Oral Modifications to Written Contracts: A Trap for the Unwary

Contracts are ubiquitous. Every company is a party to numerous different contracts. Leases, purchase agreements, vendor agreements, supply contracts, and employment agreements are just a few of the contracts that a company typically enters in the normal course of business. The parties to a contract expect the other to live up to its obligations as set forth in the written contract. One important rule that many companies and business owners are not aware of, however, is that oral modifications to the terms of a contract can trump the written obligations in a contract, even if the contract expressly prohibits oral modifications.

The recent case of Miller UK Limited v. Caterpillar Inc. demonstrates the significant consequences of this rule. In Miller, the parties entered a written agreement in which Miller agreed that it would “not disclose to Caterpillar any confidential or proprietary information unless our two companies otherwise first agree in writing.” Subsequently, at a meeting between the companies, the parties orally agreed to keep any information shared at the meeting confidential. At that same meeting, Miller shared confidential and proprietary information with Caterpillar concerning technical specifications for a coupling system Miller had developed which allowed earthmover and excavator vehicles to attach shovels, buckets, and other attachments to their mechanical arms quickly without requiring the vehicle operator to leave its cab. Caterpillar later developed its own coupling system that was similar to Miller’s system.

Miller sued Caterpillar for breach of contract and violation of the Illinois Trade Secret Act (“ITSA”). A jury ultimately awarded Miller $16 million on its breach of contract claim and $74.6 million on its ITSA claim. After trial, Caterpillar sought to have the verdict vacated. Caterpillar argued that none of the information Miller shared at the meeting could be considered confidential because the parties’ written contract prohibited sharing confidential or proprietary information without first entering a written nondisclosure agreement. Consequently, Caterpillar argued, because the information was shared without such an agreement, Miller could not as a matter of law prove a trade secret misappropriation claim under ITSA—as proof that the plaintiff took appropriate steps to keep a trade secret confidential is a requirement of an ITSA claim.

The court, however, rejected Caterpillar’s arguments because they failed to consider the effect of the parties’ oral agreement to keep the information confidential.

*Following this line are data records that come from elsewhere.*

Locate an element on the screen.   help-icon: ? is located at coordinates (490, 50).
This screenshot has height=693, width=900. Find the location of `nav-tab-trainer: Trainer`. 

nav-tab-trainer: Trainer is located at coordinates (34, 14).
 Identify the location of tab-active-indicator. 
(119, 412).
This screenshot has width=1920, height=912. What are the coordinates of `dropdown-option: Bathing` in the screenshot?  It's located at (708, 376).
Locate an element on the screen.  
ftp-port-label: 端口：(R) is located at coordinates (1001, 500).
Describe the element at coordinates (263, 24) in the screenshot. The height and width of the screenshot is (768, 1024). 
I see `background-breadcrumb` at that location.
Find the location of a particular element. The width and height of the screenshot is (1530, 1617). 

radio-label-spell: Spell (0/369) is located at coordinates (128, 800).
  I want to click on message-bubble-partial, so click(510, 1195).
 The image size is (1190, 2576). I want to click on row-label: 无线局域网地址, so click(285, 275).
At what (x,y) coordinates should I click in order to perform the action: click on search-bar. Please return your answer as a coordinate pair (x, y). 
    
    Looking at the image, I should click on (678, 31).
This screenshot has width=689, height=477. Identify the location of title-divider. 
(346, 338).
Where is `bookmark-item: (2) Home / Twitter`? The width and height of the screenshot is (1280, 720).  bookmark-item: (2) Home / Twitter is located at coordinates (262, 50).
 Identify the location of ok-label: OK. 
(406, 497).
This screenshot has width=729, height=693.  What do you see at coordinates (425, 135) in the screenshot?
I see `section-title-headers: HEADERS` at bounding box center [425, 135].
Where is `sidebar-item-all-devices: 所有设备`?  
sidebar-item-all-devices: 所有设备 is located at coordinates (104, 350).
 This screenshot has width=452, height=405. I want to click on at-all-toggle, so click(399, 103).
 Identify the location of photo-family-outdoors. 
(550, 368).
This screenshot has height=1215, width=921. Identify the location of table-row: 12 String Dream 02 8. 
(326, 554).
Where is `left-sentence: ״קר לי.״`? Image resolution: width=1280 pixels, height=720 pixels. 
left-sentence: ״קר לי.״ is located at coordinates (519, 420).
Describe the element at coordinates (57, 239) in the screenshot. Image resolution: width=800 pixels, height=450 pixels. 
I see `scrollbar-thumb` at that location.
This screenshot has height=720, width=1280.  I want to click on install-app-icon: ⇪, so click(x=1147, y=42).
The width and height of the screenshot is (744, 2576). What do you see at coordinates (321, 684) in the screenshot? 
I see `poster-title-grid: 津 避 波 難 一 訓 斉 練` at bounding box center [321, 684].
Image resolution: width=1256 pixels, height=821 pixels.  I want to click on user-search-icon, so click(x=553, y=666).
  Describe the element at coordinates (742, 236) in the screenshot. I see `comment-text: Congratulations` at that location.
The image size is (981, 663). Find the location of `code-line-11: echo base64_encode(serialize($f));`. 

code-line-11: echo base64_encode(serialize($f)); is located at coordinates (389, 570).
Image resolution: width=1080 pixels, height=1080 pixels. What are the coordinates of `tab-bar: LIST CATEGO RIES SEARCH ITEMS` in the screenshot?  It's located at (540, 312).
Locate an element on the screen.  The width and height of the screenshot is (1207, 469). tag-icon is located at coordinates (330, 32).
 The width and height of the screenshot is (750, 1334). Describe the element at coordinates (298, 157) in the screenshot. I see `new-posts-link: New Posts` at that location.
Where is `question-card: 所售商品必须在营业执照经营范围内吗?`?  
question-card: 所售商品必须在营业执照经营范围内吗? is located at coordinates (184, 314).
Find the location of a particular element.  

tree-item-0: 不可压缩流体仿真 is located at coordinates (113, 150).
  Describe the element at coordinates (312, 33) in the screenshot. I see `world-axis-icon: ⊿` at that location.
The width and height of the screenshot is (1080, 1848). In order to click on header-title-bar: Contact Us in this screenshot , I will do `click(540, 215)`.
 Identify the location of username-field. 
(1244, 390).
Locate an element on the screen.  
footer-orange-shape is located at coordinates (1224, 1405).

Although the parties’ written contract required an agreement in writing before sharing confidential information, the court explained, “Illinois law allows the terms of a written contract to be modified by a subsequent oral agreement notwithstanding contractual language to the contrary.” The parties orally modified this requirement in the written contract.

The implication behind this legal precedent is that a party’s oral agreements may be undermined and override the terms of the parties’ written obligations. Moreover, companies should avoid being lulled into a false sense of security simply because their agreements contain a “no oral modifications” provision. As an Illinois court in Caulfield v. Packer Engineering, a case involving an oral modification of an employment agreement, explained,  “the terms of a written contract can be modified by a subsequent oral agreement even though the contract precludes oral modifications.”